O facto de Lang ist der Weg (Long Is the Road, 1949) ser um dos poucos títulos a retratar o Holocausto através de um ponto de vista judeu não é, como a seguir se demonstra, a única característica que o transforma numa raridade de primeira ordem.
Filmado durante o Verão de 1947, no seio de uma Europa em plena remissão da Segunda Guerra Mundial, e com os “despojos” daquele conflito armado (campos de concentração, centros de refugiados, as próprias localidades destruídas por bombardeamentos e batalhas urbanas) como cenário, os realizadores Herbert B. Fredersdorf e Marek Goldstein traçam o percurso de sofrimento e resistência do povo judaico num filme que, em retrospectiva, urge resgatar do esquecimento.
Alternando entre o melodrama neo-realista, a “atmosfera” expressionista e o cinema documental, e com um argumento pautado pelo recurso às diversas línguas que “vivem” na Europa, o filme é de uma absoluta franqueza na exposição de sentimentos e estados de espírito.

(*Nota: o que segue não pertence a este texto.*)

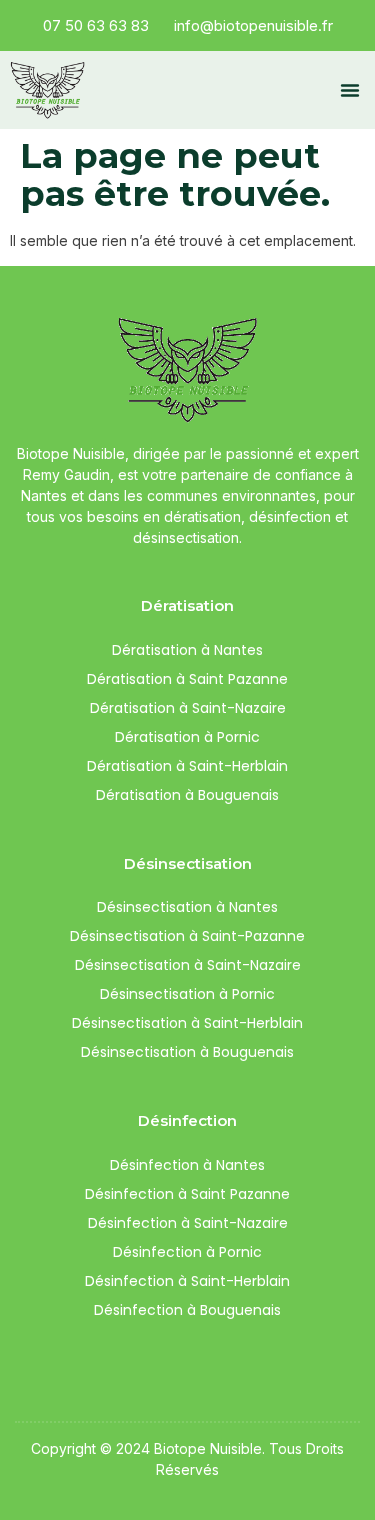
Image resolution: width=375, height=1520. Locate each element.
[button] (350, 90)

A partir da história da família Jelin, e da do jovem David (Israel Becker) em concreto, Long Is The Road recupera os episódios fulcrais da perseguição aos judeus pela ideologia do Terceiro Reich. Da formação do gueto de Varsóvia ao sistema de transporte ferroviário para Auschwitz, culminando na libertação dos campos de concentração pelos Aliados, o filme é particularmente económico no estabelecimento da cronologia dos acontecimentos. Com pouco menos de hora e vinte de metragem, torna-se desde cedo evidente que o seu intuito não passa por enfatizar somente a iconografia do Holocausto, mas sim os esforços de rejuvenescimento (humano, espiritual e social) do sentido colectivo judeu.
Neste conjunto de intenções, sobressai, assim, o referido protagonismo de David Jelin. Único sobrevivente da sua família, David escapa de idêntico destino ao evadir-se do comboio que o transportava para um campo de concentração, integrando, posteriormente, as fileiras de um grupo armado de resistência às tropas nazis. O fim da Guerra é acompanhado não só pelo trauma, como também por um sentimento de conflito moral — quem celebra a paz por intermédio do vício, e do aproveitamento económico do seu semelhante, converte-se no “vilão” do pós-guerra — e, sobretudo, pela dificuldade no restabelecimento de uma existência dita normal. Todavia, o esperançoso desfecho de Long Is The Road é sublinhado pela promessa do estado de Israel.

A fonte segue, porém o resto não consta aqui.